→ Given text
——

Teen Dating Issues/Should I invite her with me?
I really don't know what's wrong with me but I don't have any self confidence. I look in the mirror and don't really like what I see. I mean I've been hit on plenty of times by both women and men (even though I'm not gay) and get complimented every now and again but I still have shyness and low self esteem, even a time a beautiful women told me she loved my face i couldn't believe it because she was kind of drunk. What can I do to overcome this?
It sounds like you need to find meaning in your life, something you can truly feel proud of. It will take the focus off of those surface characteristics, like looks, and put the focus on life meaning, what you are doing to contribute to a better world, your gifts.
I'd like to suggest that you spend some time volunteering with children, preferably children in crisis. For example, if you live near a hospital, find out what it takes to become a volunteer there in the children's ward or the cancer ward. If you go to church, volunteer to work with kids there. Or volunteer at an elementary school.
Working with children is a huge reality check. They rarely judge, and they are so fragile. It makes a person, such as yourself, realize that there is a difference between "purity of heart" and an adult, whose outlook is based more on social expectations than on a pure heart.
Don't judge others. Try to look at every person as though that person is you. When you stop judging others, you feel better about yourself, and others feel better about you.

——

→ Data under study
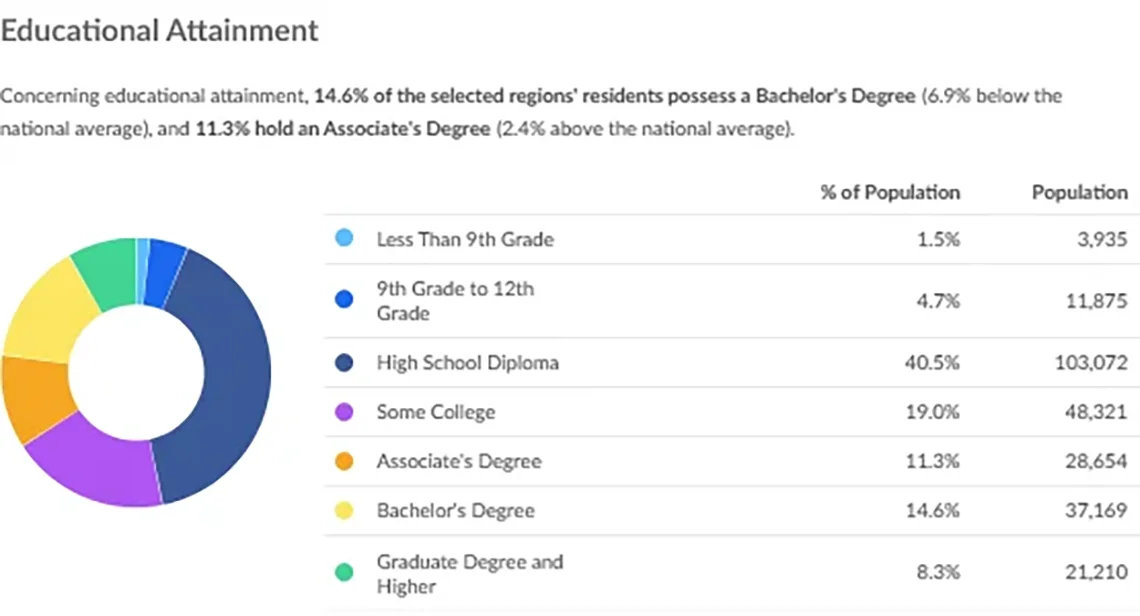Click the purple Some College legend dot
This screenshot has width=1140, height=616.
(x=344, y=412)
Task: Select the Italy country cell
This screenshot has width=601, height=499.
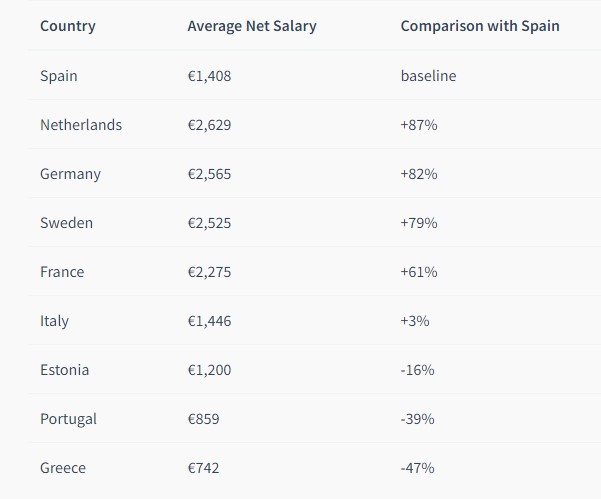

——

→ Tasks and exercises
- 1) Answer these questions about the self-confidence text, one line each:
(a) In the opening question, what does the writer say about the woman who said she loved the writer's face?
(b) Which two hospital wards does the reply name as places to volunteer?
(c) According to the final paragraph, what happens when you stop judging others?
- 2) Please continue the advice on self-confidence, picking up after its last paragraph.

→ Results by task
- 1)
(a) She was beautiful and kind of drunk.
(b) The children's ward and the cancer ward.
(c) You feel better about yourself, and others feel better about you.

- 2)
And if you are with people who judge others constantly, you have two choices. One, explain to them that you don't want to engage in that kind of behavior. Blame it on New Years and say it's your resolution. Truth is, when you socialize with people who outwardly judge others and say hurtful, negative things all the time, you start to feel judged yourself. Or TWO, find more positive, supportive people to hang out with and leave those behind who have damaged your self-esteem.
It may help a little to do a quick self-check: breath, deodorant, hair, style, nails, skin, etc. These are all things that make a lasting impression on girls. These things are easier to assess than personality-based characteristics, so...
Lastly, ask someone for help with those things you can't really assess on your own. Find someone you can trust, preferably a girl, and just confide in her. Tell her that you are having trouble with your confidence and ask her for an honest assessment of YOU. How do you come across? Is there something she thinks you should work on? Sometimes it's something as simple as, "You need to look people in the eye when you talk to them or listen to them." I once had to tell a boy I was dating that the cigarettes on his breath nauseated me. It wasn't easy, but kissing him or being in the car with him was even harder, so if we were going to have a chance, he had to fix that one, little thing. If it comes down to it, ask your parents if your health insurance will pay for a few visits to a counselor (therapist). These guys are GREAT at helping you identify areas in your life that might need a little tweaking to help you feel more at ease around others.
My own 16 year old son has Aspergers, which is a social disorder (probably a little more extreme than what you are experiencing). These are all things we work on daily, and he probably will the rest of his life. YOU, however, just need to get over a little confidence hump, and I think you will find that you fit in better than you think.